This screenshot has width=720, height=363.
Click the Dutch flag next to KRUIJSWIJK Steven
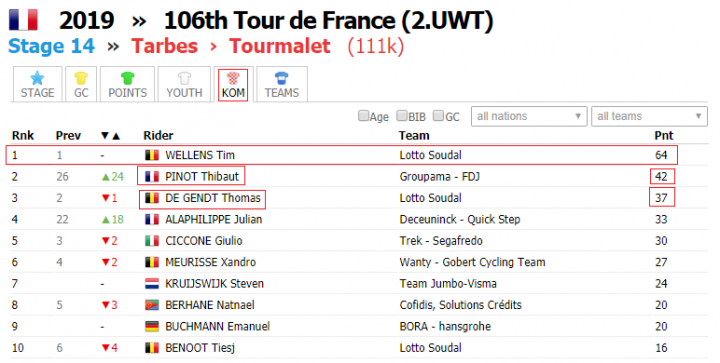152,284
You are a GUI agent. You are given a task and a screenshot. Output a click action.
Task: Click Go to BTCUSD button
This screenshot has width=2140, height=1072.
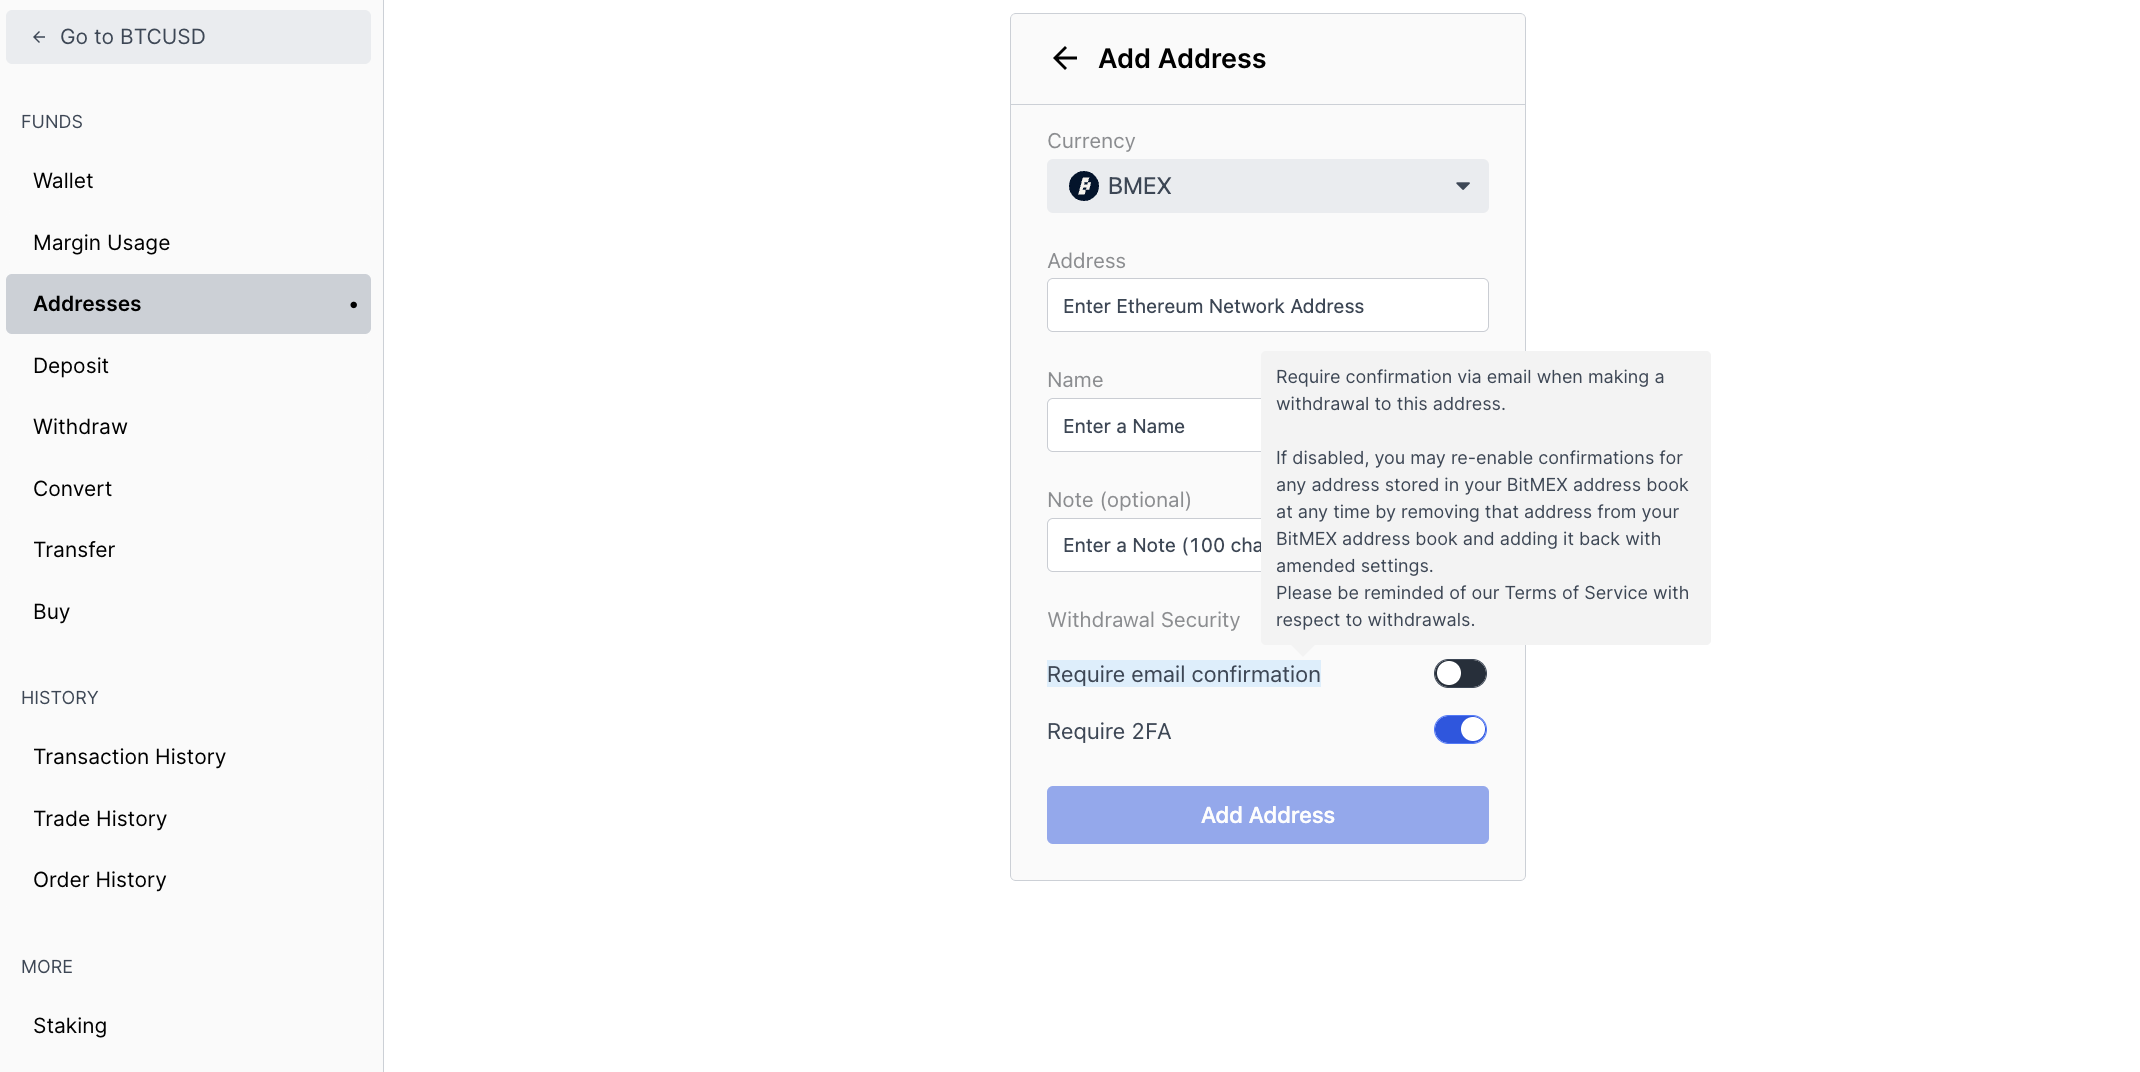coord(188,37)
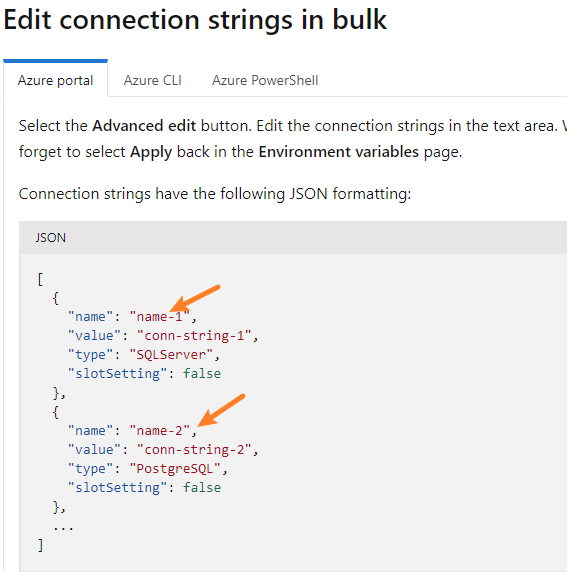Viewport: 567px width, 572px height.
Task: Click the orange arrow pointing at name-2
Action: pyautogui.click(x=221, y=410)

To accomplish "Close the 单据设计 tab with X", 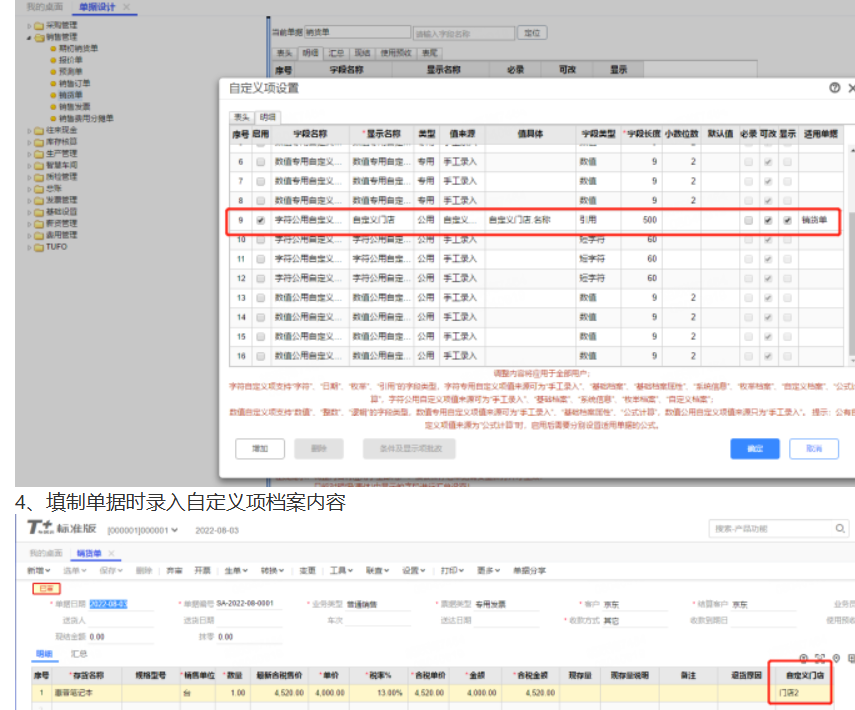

■ DESCRIPTION OF THE TASK
Write the records out again in full, exactly, and skip every picture.

■ SOLUTION FOR THIS EXERCISE
This screenshot has width=720, height=363.
Click the Dutch flag next to KRUIJSWIJK Steven
152,284
You are a GUI agent. You are given a task and a screenshot. Output a click action.
Task: Click Go to BTCUSD button
This screenshot has width=2140, height=1072.
coord(188,37)
Viewport: 567px width, 572px height.
Task: Click the orange arrow pointing at name-2
Action: pyautogui.click(x=221, y=410)

To accomplish "Close the 单据设计 tab with X", 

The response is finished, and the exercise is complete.